Another use of the molecular docking system by Tuhin Ali et al. (2018) on the anti-TB potential of propolis selective elements can be mentioned (118). propolis, a substance naturally produced by bees after collecting herbal resins, is used in folk medicine for its beneficial anti-tuberculosis activities. In this study, investigated the interaction between selected propolis compounds and four "druggable" proteins that are critical for the function of TB physiology, namely MtPank, MtDprE1, MtPknB and MtKasA using molecular docking (118).
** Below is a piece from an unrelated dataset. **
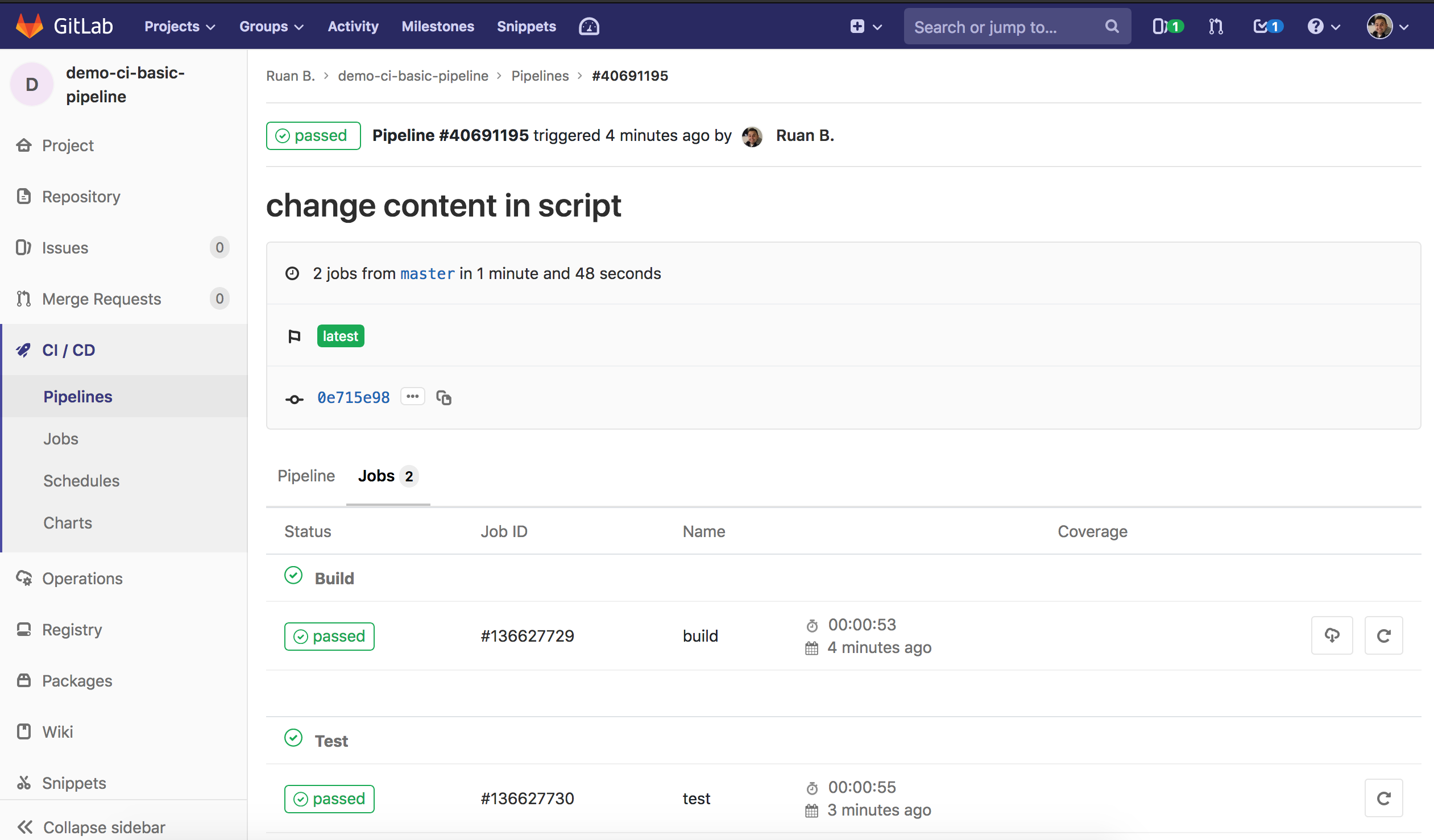
Task: Select the Jobs 2 tab
Action: [x=387, y=476]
As a result, both the combination of MtDprE1 and MtKasA showed superior docking scores than control inhibitors and provided interesting potential scaffolds for in vitro biological evaluation and anti-TB drug design (118).

CONCLUSION

As mentioned earlier, with the development of anti-TB drugs (Isoniazid, Rifampicin, Ethambutol, Pyrazinamide, Streptomycin, etc.) and the TB vaccine, the disease continues to threaten the lives of many people around the world. Drug resistance in this type of disease is increasing day by day. Appropriate, fast, and efficient methods are needed to identify and design new drugs without drug resistance . Bioinformatics approaches can be used to predict the structure of mutant proteins, along with studies of the mechanism of drug resistance and the identification of drug-mediated interactions with a structural target, to obtain novel drugs in the field. These approaches include molecular docking techniques and molecular dynamics simulations. The rigorous use of MD simulations in conjunction with complementary empirical methods now shows an area of great opportunity in the various sciences. Effective use of simulations in molecular biology and drug discovery requires careful thinking about existing experimental and computational data, and thus benefits from both extensive expertise and interdisciplinary collaboration. It is also important to note that each of these techniques has its drawbacks and weaknesses but new approaches that use a combination of the two will improve prediction performance and allow for better utilization of information in the future. It is hoped that using these new approaches will be able to design and manufacture effective drugs without resistance.